Representatives from the fertilizer industry have given the plan a positive assessment, considering its diagnosis accurate: the fertilizer supply security of one of the world's largest food exporters should not be overly subject to international market fluctuations or geopolitical events. However, industry evaluations point out that the issue typically only gains attention during times of crisis. The National Fertilizer Plan was launched in 2022, amid the impact of the Russia-Ukraine war on global raw material trade; with current international raw material prices under pressure and tensions in the Middle East, the discussion has returned to the center of the political agenda. Industry insiders believe this recurring phenomenon indicates that the debate on production sovereignty remains strongly linked to international shocks, rather than necessarily being integrated into the long-term planning of the national industry.

As Profert advances, domestic production costs remain persistently high. According to representatives of the fertilizer supply chain, Brazil's industry, already burdened by a cost structure higher than some international markets, now faces additional pressure from rising sulfur (enxofre) prices. Sulfur, a key raw material for phosphate fertilizer production, has seen its international market price exceed $1,250 per ton, reaching historic highs. The goal of mandating the blending of domestically produced fertilizers gains momentum precisely at a time when raw material costs make local production economically unviable.

Industry insiders believe that maintaining domestic production concerns not only fertilizer companies but also other links in the agricultural chain. In an environment of high costs, high interest rates, and financial challenges for rural producers, fertilizer supply has become a critical factor. The main question is whether Profert can produce structural effects commensurate with its objectives. Building new industrial facilities, expanding capacity, and attracting investments require planning cycles of several years, while emergency incentives typically address short-term needs and have limited validity periods.

Bill No. 699/23, approved by the Chamber of Deputies, provides tax credits, financing lines, support for factory modernization and expansion for certified companies, and establishes a fund specifically for fertilizer industry development. The bill sets minimum blending targets for domestically produced fertilizers: starting at 2% in 2027, reaching 10% by 2037, with the possibility of further increases based on domestic production capacity. In addition to traditional mineral fertilizers, the proposal also includes incentives for biological inputs, biofertilizers, and remineralizers, aiming to expand the national industry's participation in the agricultural supply chain.

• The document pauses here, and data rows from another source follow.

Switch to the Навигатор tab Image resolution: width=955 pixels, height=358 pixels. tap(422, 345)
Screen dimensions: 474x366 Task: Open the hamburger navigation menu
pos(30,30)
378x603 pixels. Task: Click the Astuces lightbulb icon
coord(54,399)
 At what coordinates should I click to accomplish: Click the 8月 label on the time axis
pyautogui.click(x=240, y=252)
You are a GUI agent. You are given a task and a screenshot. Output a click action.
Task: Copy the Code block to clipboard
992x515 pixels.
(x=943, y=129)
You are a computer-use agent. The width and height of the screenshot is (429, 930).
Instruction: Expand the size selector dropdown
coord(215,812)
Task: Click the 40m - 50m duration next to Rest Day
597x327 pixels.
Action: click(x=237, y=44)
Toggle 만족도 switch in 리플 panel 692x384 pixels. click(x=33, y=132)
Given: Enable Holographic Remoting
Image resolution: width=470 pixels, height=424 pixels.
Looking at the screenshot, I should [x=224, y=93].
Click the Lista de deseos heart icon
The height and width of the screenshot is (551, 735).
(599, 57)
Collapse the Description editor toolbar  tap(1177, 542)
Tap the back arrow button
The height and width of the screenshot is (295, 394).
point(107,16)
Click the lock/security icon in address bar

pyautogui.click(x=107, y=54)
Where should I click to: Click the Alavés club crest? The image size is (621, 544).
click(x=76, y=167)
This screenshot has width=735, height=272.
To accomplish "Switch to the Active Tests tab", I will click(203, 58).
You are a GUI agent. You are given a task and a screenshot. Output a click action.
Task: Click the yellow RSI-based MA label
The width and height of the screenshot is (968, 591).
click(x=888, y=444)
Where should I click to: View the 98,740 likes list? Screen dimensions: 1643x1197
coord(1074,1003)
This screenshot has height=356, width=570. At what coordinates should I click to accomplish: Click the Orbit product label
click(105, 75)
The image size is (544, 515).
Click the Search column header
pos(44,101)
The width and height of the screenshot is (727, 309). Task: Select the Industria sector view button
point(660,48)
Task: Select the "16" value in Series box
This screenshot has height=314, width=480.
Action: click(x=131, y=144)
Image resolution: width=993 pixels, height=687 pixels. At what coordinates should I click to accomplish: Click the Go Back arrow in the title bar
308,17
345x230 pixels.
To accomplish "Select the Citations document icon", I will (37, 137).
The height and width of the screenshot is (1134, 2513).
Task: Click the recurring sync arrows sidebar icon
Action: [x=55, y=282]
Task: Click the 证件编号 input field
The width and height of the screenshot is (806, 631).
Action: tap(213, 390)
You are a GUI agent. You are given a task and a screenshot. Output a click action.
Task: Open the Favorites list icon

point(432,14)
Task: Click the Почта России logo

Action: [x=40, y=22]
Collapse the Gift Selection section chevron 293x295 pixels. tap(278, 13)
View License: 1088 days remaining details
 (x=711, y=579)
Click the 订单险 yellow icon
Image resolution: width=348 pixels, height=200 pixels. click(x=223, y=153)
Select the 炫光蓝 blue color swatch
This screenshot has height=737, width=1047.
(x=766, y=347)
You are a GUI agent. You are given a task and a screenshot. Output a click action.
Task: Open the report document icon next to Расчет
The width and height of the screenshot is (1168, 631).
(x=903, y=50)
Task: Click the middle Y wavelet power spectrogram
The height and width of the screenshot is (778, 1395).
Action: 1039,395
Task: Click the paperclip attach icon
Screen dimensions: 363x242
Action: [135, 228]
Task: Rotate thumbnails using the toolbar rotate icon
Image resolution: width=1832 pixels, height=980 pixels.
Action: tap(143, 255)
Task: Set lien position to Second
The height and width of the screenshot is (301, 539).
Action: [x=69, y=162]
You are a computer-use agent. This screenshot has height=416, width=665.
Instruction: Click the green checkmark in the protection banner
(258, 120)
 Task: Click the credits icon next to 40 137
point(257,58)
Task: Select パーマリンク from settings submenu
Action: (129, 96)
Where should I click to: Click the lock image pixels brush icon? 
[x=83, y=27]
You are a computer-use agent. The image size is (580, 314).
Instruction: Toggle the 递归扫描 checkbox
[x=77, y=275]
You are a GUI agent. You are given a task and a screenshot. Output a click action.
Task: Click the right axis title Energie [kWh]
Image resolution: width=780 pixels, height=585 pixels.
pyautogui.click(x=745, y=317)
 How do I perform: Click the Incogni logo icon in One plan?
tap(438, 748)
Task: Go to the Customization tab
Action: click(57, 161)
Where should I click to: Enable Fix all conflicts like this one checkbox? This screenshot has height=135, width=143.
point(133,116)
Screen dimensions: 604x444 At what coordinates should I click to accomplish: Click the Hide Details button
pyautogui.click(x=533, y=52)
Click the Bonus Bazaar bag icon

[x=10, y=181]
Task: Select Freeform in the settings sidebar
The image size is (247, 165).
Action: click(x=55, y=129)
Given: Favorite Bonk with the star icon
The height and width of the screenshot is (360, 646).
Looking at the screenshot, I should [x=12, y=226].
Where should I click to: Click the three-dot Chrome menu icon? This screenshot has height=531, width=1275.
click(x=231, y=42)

The text has been incorporated into broader discussions in Brasília regarding the fiscal impact of agricultural measures. The federal government is coordinating an effort to limit the budgetary impact of congressional bills, which include rural debt restructuring, expanding agricultural insurance resources, Profert, and modifications to projects related to tax incentives. This context subjects Profert to scrutiny from industrial, production, political, and fiscal perspectives. The plan now returns to the Senate, which must review the amendments made by the Chamber of Deputies to complete the legislative process.